Prudent travelers make a concerted effort to match fitness and skill levels among members of a group on backcountry excursions. It’s common sense, promotes safety and adds to everyone’s enjoyment. But do we use the same amount of discretion with our pets? On an early summer climb in the Chugach Mountains several years ago, I severely miscalculated the endurance of my dog — a two-year-old standard poodle — and put us both in jeopardy.

By the time I started biking along Eklutna Lake at 11 a.m. in mid-June, it was already 65 degrees and getting hotter. I’d run my dog on this trail before, but any dog — no matter how good his or her condition — has difficulty keeping up with a bicycle that’s clipping along at more than 10 MPH. I could tell the heat was getting to him, so I slowed down and stopped frequently to let him drink.
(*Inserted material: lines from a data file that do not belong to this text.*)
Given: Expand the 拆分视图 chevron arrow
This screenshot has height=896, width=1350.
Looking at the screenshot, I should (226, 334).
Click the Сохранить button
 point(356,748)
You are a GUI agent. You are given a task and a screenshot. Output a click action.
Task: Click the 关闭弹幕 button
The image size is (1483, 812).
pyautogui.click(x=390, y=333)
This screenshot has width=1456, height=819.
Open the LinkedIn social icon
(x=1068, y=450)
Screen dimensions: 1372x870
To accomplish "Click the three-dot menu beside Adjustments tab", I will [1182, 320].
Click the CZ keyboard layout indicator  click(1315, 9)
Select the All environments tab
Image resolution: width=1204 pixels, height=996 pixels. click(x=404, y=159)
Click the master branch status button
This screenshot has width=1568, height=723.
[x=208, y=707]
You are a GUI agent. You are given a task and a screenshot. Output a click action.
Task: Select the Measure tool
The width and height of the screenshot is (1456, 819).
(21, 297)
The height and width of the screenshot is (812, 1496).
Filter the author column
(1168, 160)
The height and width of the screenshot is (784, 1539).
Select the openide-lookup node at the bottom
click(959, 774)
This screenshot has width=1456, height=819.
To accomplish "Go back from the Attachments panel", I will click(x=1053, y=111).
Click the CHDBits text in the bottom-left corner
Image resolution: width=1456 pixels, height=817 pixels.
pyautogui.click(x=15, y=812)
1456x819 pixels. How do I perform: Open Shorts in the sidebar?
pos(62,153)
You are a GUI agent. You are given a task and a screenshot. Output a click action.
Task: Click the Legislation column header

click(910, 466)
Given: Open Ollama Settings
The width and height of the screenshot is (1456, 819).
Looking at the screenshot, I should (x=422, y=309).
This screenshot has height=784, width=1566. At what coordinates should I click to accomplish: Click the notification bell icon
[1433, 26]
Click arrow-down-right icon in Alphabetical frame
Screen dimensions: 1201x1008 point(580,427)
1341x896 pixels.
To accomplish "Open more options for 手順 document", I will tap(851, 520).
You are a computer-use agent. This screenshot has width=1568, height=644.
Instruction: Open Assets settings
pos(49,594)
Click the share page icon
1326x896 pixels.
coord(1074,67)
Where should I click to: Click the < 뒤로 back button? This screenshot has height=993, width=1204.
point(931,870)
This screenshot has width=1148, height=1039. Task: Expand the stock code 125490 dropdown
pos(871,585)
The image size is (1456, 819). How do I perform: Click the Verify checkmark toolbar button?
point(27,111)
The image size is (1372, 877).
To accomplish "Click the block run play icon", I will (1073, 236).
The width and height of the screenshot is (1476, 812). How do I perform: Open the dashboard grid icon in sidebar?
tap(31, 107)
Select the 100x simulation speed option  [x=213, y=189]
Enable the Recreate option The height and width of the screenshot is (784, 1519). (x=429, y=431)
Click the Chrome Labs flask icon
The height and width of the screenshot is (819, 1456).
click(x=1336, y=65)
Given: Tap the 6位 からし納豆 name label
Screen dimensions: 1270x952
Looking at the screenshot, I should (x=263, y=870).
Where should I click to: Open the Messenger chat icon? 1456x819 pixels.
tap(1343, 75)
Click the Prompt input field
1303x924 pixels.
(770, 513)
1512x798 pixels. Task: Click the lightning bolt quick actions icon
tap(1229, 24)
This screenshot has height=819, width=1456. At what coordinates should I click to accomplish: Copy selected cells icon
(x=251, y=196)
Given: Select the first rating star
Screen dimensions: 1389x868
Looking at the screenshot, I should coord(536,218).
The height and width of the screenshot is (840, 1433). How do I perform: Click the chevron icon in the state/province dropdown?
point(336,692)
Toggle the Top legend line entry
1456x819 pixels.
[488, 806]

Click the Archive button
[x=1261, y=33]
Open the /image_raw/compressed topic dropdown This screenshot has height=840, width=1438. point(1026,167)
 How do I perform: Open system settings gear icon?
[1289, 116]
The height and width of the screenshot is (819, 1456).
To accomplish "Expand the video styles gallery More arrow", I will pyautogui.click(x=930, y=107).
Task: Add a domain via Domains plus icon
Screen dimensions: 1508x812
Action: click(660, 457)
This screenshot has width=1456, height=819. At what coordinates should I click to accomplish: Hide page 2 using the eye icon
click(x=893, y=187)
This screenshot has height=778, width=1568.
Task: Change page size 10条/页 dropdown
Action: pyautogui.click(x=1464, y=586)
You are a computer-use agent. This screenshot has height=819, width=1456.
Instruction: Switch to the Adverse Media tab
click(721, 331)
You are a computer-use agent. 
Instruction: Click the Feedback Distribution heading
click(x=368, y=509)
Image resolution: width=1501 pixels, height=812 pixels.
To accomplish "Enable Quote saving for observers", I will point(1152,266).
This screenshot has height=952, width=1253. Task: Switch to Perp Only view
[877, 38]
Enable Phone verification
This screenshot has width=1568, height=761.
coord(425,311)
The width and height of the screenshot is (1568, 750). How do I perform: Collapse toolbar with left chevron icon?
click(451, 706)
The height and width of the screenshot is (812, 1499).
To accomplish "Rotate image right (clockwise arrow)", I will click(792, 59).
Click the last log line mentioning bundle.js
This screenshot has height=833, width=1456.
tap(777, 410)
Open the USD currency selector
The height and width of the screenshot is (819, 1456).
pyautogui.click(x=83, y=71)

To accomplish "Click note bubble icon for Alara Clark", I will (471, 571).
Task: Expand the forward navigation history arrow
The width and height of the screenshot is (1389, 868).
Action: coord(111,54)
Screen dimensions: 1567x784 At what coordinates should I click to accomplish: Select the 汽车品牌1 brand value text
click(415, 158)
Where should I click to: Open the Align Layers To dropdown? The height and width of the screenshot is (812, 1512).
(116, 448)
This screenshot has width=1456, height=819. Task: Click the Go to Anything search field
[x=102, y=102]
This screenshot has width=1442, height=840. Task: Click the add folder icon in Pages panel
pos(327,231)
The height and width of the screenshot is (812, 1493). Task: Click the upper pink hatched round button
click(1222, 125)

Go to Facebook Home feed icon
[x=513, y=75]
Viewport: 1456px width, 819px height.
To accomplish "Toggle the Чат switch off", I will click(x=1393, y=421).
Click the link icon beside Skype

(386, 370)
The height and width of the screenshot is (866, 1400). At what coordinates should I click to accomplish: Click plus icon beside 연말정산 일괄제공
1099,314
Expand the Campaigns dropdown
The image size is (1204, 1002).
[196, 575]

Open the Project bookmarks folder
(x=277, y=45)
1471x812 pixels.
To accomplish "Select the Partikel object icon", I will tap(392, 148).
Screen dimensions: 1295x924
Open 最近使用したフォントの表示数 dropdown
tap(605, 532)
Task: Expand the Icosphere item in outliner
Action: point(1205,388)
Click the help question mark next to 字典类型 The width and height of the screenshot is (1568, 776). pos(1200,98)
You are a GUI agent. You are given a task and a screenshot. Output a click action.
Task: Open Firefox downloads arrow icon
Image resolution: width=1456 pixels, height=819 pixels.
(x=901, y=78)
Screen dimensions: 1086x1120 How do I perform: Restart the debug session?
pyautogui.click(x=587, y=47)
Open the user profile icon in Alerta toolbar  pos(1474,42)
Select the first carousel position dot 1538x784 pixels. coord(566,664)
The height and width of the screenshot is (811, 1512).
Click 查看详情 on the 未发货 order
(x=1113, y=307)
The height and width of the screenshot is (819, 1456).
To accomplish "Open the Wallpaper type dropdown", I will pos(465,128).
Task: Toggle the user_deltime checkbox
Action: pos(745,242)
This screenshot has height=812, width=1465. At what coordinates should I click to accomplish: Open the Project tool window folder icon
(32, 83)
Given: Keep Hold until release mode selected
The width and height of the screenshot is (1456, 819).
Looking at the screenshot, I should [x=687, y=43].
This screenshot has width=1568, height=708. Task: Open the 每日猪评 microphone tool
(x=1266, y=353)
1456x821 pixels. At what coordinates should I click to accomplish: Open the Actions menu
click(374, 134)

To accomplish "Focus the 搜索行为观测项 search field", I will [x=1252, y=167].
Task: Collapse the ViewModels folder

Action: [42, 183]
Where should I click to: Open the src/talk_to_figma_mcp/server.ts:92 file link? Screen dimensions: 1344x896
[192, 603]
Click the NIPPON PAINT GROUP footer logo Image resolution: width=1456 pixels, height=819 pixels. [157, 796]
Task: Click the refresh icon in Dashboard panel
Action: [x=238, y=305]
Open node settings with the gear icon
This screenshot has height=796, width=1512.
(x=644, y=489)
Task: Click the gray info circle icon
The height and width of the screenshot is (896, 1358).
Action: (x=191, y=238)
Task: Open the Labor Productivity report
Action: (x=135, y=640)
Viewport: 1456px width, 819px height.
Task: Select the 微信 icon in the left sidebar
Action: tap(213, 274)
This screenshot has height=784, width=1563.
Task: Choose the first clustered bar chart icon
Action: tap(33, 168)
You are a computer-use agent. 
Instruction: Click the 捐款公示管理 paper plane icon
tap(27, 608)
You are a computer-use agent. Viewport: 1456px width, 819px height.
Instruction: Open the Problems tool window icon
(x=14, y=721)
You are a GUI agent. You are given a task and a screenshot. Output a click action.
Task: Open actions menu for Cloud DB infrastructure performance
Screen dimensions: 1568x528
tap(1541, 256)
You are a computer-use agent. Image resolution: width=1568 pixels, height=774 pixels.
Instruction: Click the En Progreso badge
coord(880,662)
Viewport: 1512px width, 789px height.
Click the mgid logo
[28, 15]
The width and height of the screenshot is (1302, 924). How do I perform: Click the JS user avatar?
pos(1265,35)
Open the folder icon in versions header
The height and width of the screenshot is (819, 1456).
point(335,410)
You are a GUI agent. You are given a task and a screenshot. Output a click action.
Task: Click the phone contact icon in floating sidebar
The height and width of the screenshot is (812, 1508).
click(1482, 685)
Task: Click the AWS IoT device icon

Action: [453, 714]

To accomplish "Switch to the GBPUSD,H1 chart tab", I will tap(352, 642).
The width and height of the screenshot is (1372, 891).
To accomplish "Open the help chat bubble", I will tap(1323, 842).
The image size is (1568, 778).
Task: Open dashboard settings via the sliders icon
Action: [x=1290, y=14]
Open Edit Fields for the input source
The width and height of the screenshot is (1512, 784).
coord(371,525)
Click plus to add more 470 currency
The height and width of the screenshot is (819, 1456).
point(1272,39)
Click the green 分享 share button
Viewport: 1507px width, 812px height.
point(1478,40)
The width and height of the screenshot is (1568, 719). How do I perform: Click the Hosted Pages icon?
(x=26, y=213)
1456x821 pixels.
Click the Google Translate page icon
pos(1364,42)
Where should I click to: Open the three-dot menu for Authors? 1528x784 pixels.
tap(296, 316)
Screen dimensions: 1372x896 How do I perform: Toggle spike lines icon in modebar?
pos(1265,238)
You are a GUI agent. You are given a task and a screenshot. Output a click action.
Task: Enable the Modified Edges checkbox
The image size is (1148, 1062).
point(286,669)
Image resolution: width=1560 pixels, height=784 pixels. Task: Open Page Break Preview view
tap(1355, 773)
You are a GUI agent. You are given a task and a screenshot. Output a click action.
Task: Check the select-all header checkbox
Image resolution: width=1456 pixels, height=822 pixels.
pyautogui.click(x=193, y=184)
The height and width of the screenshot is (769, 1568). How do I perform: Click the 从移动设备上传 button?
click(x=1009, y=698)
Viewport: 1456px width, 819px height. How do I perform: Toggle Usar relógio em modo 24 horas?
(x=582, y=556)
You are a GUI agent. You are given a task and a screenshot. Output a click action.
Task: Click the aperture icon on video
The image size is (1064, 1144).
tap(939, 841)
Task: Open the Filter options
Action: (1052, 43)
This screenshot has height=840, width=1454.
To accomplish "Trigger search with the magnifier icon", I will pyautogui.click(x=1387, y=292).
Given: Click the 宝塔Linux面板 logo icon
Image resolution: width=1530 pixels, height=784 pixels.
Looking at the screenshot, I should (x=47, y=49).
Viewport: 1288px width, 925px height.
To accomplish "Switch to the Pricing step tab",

Once in awhile I poured water on him to cool him down.

We climbed one of Chugach State Park’s highest mountains, Bold Peak, but the climb just about did my poor dog in. At the top he refused to move and even after an overnight bivouac down at 4,000 feet, he was still wiped out. We slowly worked our way down the mountain. In a relay, I alternated carrying the dog and my pack for about two miles.

Once out to the Eklutna Lakeside Trail, we flagged down a guy on a four-wheeler who drove out and notified the ranger we were in need of help. In all, it was an exhausting nightmare.

On the ride out, the ranger noted that this occurrence wasn’t uncommon. Many people, he said, overextend their pets on the Eklutna Trail, either with bicycles or four-wheelers. He said that he’s had to evacuate several exhausted pets as a routine part of his job.

In retrospect, I think my dog would have endured the 10-mile bike ride, even a return trip to the parking lot. But taking him on a 6,000-foot climb directly after the bike ride was a grave error.

I’m sure some people’s dogs could perform that feat, but mine just wasn’t ready. After a few days of hobbling around the house, my canine friend (I was amazed that he was still my friend) began to bounce back — with no apparent injuries.

Dogs are truly loyal companions, because I’m sure he’d again follow me into the mountains at the drop of a Milkbone. Like us, dogs have limits, or thresholds. But unlike us, they are inclined to push themselves to the very edge of those limits, and then crash. I feel very fortunate to have gotten off the mountain without serious injury to either of us.

It’s not easy admitting to a stupid mistake like this. But if this story helps only one person avoid the ordeal I experienced, and suffering to their pet, then I’ll at least feel like I’ve turned a negative outcome into a positive lesson.

 

Frank E. Baker is a freelance writer who lives in Eagle River.